Required action ▸ Would you repeat each of the lines below exactly?

Provided material ▸
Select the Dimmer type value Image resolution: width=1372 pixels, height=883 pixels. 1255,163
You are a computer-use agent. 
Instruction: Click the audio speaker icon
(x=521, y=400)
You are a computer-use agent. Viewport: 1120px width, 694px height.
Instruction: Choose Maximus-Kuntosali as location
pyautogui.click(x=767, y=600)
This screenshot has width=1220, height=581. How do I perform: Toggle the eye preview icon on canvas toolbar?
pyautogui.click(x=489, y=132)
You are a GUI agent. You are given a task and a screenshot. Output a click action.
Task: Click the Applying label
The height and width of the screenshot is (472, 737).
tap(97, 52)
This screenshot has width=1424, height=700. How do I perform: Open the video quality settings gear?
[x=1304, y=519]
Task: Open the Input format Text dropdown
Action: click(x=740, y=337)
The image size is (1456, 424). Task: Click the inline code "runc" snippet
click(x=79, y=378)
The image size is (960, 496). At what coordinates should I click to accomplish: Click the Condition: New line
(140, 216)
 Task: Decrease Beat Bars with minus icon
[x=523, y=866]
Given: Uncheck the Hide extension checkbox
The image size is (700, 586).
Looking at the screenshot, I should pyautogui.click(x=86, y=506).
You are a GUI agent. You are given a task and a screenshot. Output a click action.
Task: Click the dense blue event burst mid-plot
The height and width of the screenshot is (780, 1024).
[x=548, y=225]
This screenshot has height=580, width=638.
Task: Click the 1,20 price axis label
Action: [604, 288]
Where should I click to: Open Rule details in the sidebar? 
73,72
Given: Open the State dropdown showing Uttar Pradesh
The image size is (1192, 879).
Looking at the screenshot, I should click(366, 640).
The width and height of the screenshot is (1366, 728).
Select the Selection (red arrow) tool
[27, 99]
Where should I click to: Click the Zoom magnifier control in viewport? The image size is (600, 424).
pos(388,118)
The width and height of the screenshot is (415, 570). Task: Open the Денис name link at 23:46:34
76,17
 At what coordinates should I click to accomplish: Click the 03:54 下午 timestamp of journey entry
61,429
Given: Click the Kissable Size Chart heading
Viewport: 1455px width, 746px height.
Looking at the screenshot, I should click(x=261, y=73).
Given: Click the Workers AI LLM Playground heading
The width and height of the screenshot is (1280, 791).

Response for this exercise ▸
Select the Dimmer type value Image resolution: width=1372 pixels, height=883 pixels. 1255,163
You are a computer-use agent. 
Instruction: Click the audio speaker icon
(x=521, y=400)
You are a computer-use agent. Viewport: 1120px width, 694px height.
Instruction: Choose Maximus-Kuntosali as location
pyautogui.click(x=767, y=600)
This screenshot has width=1220, height=581. How do I perform: Toggle the eye preview icon on canvas toolbar?
pyautogui.click(x=489, y=132)
You are a GUI agent. You are given a task and a screenshot. Output a click action.
Task: Click the Applying label
The height and width of the screenshot is (472, 737).
tap(97, 52)
This screenshot has width=1424, height=700. How do I perform: Open the video quality settings gear?
[x=1304, y=519]
Task: Open the Input format Text dropdown
Action: click(x=740, y=337)
The image size is (1456, 424). Task: Click the inline code "runc" snippet
click(x=79, y=378)
The image size is (960, 496). At what coordinates should I click to accomplish: Click the Condition: New line
(140, 216)
 Task: Decrease Beat Bars with minus icon
[x=523, y=866]
Given: Uncheck the Hide extension checkbox
The image size is (700, 586).
Looking at the screenshot, I should pyautogui.click(x=86, y=506).
You are a GUI agent. You are given a task and a screenshot. Output a click action.
Task: Click the dense blue event burst mid-plot
The height and width of the screenshot is (780, 1024).
[x=548, y=225]
This screenshot has height=580, width=638.
Task: Click the 1,20 price axis label
Action: [604, 288]
Where should I click to: Open Rule details in the sidebar? 
73,72
Given: Open the State dropdown showing Uttar Pradesh
The image size is (1192, 879).
Looking at the screenshot, I should click(366, 640).
The width and height of the screenshot is (1366, 728).
Select the Selection (red arrow) tool
[27, 99]
Where should I click to: Click the Zoom magnifier control in viewport? The image size is (600, 424).
pos(388,118)
The width and height of the screenshot is (415, 570). Task: Open the Денис name link at 23:46:34
76,17
 At what coordinates should I click to accomplish: Click the 03:54 下午 timestamp of journey entry
61,429
Given: Click the Kissable Size Chart heading
Viewport: 1455px width, 746px height.
Looking at the screenshot, I should click(x=261, y=73).
Given: Click the Workers AI LLM Playground heading
The width and height of the screenshot is (1280, 791).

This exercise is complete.